Berdasarkan analisis jurnal penelitian mengenai Penerapan Sistem Silvikultur Tebang


Pilih Tanam Indonesia (TPTI) Pada Hutan Dipterocarpaceae, Hutan Hujan Dataran Rendah
Di HPH PT. Hugurya, Aceh dilihat dari tujuan penelitian sesuai dengan hasil penelitian yang
dijelaskan. Peneliti menggunakan hipotesis awal dimana penerapan sistem silvikultur Tebang
Pilih Tanam Indonesia (TPTI) akan digunakan pada Hutan dataran rendah di Aceh tepatnya
HPH PT. Hugurya, Aceh. Dan dengan identifikasi dan pengelompokkan pohon inti jenis
komersil ditebang tepat dan cukup rinci jumlah dan persen penyebarannya. Peneliti juga
dengan sangat jelas memaparkan data penelitian yang telah dilakukan di dua hutan dengan
kondisi hutan yang berbeda.

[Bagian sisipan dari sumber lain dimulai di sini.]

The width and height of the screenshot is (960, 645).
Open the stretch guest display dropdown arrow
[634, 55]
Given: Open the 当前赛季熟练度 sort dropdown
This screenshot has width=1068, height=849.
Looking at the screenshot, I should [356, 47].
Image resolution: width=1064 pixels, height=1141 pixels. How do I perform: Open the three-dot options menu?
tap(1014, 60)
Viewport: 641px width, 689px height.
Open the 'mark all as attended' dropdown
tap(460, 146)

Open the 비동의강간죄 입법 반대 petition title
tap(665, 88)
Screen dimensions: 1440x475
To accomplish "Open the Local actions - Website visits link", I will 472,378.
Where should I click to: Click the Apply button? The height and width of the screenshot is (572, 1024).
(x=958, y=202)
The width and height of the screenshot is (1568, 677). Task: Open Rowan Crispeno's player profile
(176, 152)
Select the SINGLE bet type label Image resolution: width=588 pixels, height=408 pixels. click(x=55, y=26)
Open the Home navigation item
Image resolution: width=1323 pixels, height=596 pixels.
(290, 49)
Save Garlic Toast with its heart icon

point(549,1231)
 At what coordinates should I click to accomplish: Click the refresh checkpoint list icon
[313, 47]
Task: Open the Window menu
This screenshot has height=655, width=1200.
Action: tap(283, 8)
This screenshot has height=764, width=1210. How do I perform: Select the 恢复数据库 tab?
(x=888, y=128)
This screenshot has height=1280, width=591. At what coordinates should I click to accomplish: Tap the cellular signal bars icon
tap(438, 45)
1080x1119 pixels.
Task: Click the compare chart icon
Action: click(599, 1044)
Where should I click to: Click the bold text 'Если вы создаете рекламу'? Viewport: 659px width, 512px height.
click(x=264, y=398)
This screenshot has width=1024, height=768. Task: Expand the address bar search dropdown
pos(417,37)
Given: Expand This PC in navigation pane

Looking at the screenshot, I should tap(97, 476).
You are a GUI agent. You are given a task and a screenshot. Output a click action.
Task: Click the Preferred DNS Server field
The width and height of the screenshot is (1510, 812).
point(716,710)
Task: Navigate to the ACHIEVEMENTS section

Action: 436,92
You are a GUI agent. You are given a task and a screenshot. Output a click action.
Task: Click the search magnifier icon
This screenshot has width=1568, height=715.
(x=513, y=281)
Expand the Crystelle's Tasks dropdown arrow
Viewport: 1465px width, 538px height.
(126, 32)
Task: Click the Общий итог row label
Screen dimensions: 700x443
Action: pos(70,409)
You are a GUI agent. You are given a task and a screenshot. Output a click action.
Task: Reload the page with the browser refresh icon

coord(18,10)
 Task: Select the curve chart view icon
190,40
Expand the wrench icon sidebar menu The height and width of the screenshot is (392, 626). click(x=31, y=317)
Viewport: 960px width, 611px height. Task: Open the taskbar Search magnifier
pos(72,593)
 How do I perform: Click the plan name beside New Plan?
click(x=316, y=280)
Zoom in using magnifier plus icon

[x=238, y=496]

Peneliti melakukan penelitiannya pada hutan primer dan hutan
bekas tebangan yang telah berumur 2 tahun. Pohon inti jenis komersial ditebang yang
didapatkan peneliti pada HPH PT. Hugurya, Aceh adalah di dominasi oleh famili
Dipterocarpaceae. Pohon inti jenis komersial ditebang pada area Hutan Hujan Dataran
Rendah, HPH PT Hugurya, Aceh adalah jenis S. leprosula, Dryobalanops aromatica,
Dipterocarpus grandiflorus, dan Scapium macropodum.

B. Penelitian Lanjutan

Berdasarkan penelitian dari jurnal yang dianalisis, penelitian ini mengarah pada
penerapan sistem silvikultur untuk memanfaatkan hasi hutan kayu dan pengelolaan
berkelanjutan dari hutan hujan dataran rendah. Penelitian lanjutan yang dapat dilakukan
menurut saya adalah mengarah pada pemanfaatan hasil hutan bukan kayu seperti tanaman
obat, tumbuhan penghasil buah, pohon penghasil getah, rotan, bambu, dll, di Hutan Hujan
Dataran Rendah HPH PT. Hugurya, Aceh. Dengan konsep penelitian lanjutan ini adalah
mengidentifikasi hasil hutan bukan kayu yang terdapat di hutan tersebut dan
mengelompokkannya kedalam golongan tanaman obat, tumbuhan penghasil buah, pohon
penghasil getah, rotan, dan bambu. Tujuan penelitian ini adalah untuk memanfaatkan hasil
hutan yang maksimal pada Hutan Hujan Dataran Rendah di HPH PT. Hugurya, Aceh dan
dapat menjadi alternatif lain masyarakat untuk mendapatkan pendapatan tambahan untuk
mensejahterakan desa atau daerah disekitar HPH PT. Hugurya, Aceh.